======== Supplied records
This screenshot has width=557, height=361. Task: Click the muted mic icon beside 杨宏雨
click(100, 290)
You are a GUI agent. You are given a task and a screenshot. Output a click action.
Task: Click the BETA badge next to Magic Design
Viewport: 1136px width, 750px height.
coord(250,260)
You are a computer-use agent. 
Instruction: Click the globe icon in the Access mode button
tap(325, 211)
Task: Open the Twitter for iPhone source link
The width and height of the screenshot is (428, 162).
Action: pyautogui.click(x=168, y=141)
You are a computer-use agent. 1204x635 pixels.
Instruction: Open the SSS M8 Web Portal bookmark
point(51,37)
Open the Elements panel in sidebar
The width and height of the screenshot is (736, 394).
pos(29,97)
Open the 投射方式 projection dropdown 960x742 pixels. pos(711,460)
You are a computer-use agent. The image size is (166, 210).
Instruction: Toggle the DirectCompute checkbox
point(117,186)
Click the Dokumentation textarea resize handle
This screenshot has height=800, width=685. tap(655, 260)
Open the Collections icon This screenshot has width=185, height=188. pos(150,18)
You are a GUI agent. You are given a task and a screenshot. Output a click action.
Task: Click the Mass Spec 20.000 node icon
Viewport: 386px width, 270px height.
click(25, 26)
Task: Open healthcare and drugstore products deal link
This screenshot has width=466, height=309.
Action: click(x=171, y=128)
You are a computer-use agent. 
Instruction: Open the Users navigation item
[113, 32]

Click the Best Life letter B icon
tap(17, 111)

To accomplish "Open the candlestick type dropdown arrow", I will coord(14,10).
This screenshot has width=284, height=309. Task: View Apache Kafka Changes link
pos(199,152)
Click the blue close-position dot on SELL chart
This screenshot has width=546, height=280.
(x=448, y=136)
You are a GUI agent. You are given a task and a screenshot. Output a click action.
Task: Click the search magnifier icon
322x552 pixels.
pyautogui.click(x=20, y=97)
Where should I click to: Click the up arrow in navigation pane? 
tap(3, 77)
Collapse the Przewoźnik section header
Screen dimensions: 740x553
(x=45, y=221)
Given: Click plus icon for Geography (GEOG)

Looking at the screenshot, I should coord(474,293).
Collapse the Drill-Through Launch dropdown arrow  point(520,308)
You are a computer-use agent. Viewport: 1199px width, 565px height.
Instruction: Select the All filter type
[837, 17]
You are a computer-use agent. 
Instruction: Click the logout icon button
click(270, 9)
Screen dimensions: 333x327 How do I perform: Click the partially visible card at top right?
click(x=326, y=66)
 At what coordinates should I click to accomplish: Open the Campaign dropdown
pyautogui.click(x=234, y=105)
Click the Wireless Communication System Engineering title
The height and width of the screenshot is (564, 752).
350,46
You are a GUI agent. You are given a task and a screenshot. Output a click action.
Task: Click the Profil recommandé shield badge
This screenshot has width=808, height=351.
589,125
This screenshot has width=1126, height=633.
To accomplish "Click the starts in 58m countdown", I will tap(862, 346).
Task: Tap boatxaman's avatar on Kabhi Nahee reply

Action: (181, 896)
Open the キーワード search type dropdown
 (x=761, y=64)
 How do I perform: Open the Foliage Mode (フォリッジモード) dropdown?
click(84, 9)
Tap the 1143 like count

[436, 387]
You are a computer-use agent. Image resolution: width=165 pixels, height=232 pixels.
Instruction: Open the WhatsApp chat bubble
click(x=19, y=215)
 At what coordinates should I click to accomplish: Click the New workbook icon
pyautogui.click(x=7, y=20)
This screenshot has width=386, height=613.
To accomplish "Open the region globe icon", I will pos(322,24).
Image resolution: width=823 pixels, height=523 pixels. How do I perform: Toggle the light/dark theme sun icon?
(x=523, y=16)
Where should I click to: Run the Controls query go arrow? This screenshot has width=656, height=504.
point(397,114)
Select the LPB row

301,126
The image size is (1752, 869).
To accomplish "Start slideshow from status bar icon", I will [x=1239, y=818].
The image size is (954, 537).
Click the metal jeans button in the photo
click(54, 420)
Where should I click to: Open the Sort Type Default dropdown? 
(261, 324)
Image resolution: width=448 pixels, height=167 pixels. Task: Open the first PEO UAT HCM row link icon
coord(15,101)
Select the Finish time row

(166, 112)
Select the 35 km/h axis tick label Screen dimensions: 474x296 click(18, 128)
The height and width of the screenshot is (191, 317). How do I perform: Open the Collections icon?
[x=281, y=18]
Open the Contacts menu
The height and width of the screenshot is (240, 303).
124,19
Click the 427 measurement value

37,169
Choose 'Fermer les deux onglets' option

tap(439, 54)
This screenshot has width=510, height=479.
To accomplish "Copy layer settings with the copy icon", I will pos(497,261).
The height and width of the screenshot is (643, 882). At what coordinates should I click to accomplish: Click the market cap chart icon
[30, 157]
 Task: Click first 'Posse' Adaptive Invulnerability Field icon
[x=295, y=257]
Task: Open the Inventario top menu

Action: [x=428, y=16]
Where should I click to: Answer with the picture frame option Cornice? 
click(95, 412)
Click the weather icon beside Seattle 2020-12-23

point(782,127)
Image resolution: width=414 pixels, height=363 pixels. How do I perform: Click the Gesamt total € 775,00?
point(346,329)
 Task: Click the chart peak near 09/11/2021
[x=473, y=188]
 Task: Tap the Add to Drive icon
================
Type out the listing again with nothing changed.

Exercise output
This screenshot has width=557, height=361. Task: Click the muted mic icon beside 杨宏雨
click(100, 290)
You are a GUI agent. You are given a task and a screenshot. Output a click action.
Task: Click the BETA badge next to Magic Design
Viewport: 1136px width, 750px height.
coord(250,260)
You are a computer-use agent. 
Instruction: Click the globe icon in the Access mode button
tap(325, 211)
Task: Open the Twitter for iPhone source link
The width and height of the screenshot is (428, 162).
Action: pyautogui.click(x=168, y=141)
You are a computer-use agent. 1204x635 pixels.
Instruction: Open the SSS M8 Web Portal bookmark
point(51,37)
Open the Elements panel in sidebar
The width and height of the screenshot is (736, 394).
pos(29,97)
Open the 投射方式 projection dropdown 960x742 pixels. pos(711,460)
You are a computer-use agent. The image size is (166, 210).
Instruction: Toggle the DirectCompute checkbox
point(117,186)
Click the Dokumentation textarea resize handle
This screenshot has height=800, width=685. tap(655, 260)
Open the Collections icon This screenshot has width=185, height=188. pos(150,18)
You are a GUI agent. You are given a task and a screenshot. Output a click action.
Task: Click the Mass Spec 20.000 node icon
Viewport: 386px width, 270px height.
click(25, 26)
Task: Open healthcare and drugstore products deal link
This screenshot has width=466, height=309.
Action: click(x=171, y=128)
You are a computer-use agent. 
Instruction: Open the Users navigation item
[113, 32]

Click the Best Life letter B icon
tap(17, 111)

To accomplish "Open the candlestick type dropdown arrow", I will coord(14,10).
This screenshot has width=284, height=309. Task: View Apache Kafka Changes link
pos(199,152)
Click the blue close-position dot on SELL chart
This screenshot has width=546, height=280.
(x=448, y=136)
You are a GUI agent. You are given a task and a screenshot. Output a click action.
Task: Click the search magnifier icon
322x552 pixels.
pyautogui.click(x=20, y=97)
Where should I click to: Click the up arrow in navigation pane? 
tap(3, 77)
Collapse the Przewoźnik section header
Screen dimensions: 740x553
(x=45, y=221)
Given: Click plus icon for Geography (GEOG)

Looking at the screenshot, I should coord(474,293).
Collapse the Drill-Through Launch dropdown arrow  point(520,308)
You are a computer-use agent. Viewport: 1199px width, 565px height.
Instruction: Select the All filter type
[837, 17]
You are a computer-use agent. 
Instruction: Click the logout icon button
click(270, 9)
Screen dimensions: 333x327 How do I perform: Click the partially visible card at top right?
click(x=326, y=66)
 At what coordinates should I click to accomplish: Open the Campaign dropdown
pyautogui.click(x=234, y=105)
Click the Wireless Communication System Engineering title
The height and width of the screenshot is (564, 752).
350,46
You are a GUI agent. You are given a task and a screenshot. Output a click action.
Task: Click the Profil recommandé shield badge
This screenshot has width=808, height=351.
589,125
This screenshot has width=1126, height=633.
To accomplish "Click the starts in 58m countdown", I will tap(862, 346).
Task: Tap boatxaman's avatar on Kabhi Nahee reply

Action: (181, 896)
Open the キーワード search type dropdown
 (x=761, y=64)
 How do I perform: Open the Foliage Mode (フォリッジモード) dropdown?
click(84, 9)
Tap the 1143 like count

[436, 387]
You are a computer-use agent. Image resolution: width=165 pixels, height=232 pixels.
Instruction: Open the WhatsApp chat bubble
click(x=19, y=215)
 At what coordinates should I click to accomplish: Click the New workbook icon
pyautogui.click(x=7, y=20)
This screenshot has width=386, height=613.
To accomplish "Open the region globe icon", I will pos(322,24).
Image resolution: width=823 pixels, height=523 pixels. How do I perform: Toggle the light/dark theme sun icon?
(x=523, y=16)
Where should I click to: Run the Controls query go arrow? This screenshot has width=656, height=504.
point(397,114)
Select the LPB row

301,126
The image size is (1752, 869).
To accomplish "Start slideshow from status bar icon", I will [x=1239, y=818].
The image size is (954, 537).
Click the metal jeans button in the photo
click(54, 420)
Where should I click to: Open the Sort Type Default dropdown? 
(261, 324)
Image resolution: width=448 pixels, height=167 pixels. Task: Open the first PEO UAT HCM row link icon
coord(15,101)
Select the Finish time row

(166, 112)
Select the 35 km/h axis tick label Screen dimensions: 474x296 click(18, 128)
The height and width of the screenshot is (191, 317). How do I perform: Open the Collections icon?
[x=281, y=18]
Open the Contacts menu
The height and width of the screenshot is (240, 303).
124,19
Click the 427 measurement value

37,169
Choose 'Fermer les deux onglets' option

tap(439, 54)
This screenshot has width=510, height=479.
To accomplish "Copy layer settings with the copy icon", I will pos(497,261).
The height and width of the screenshot is (643, 882). At what coordinates should I click to accomplish: Click the market cap chart icon
[30, 157]
 Task: Click first 'Posse' Adaptive Invulnerability Field icon
[x=295, y=257]
Task: Open the Inventario top menu

Action: [x=428, y=16]
Where should I click to: Answer with the picture frame option Cornice? 
click(95, 412)
Click the weather icon beside Seattle 2020-12-23

point(782,127)
Image resolution: width=414 pixels, height=363 pixels. How do I perform: Click the Gesamt total € 775,00?
point(346,329)
 Task: Click the chart peak near 09/11/2021
[x=473, y=188]
 Task: Tap the Add to Drive icon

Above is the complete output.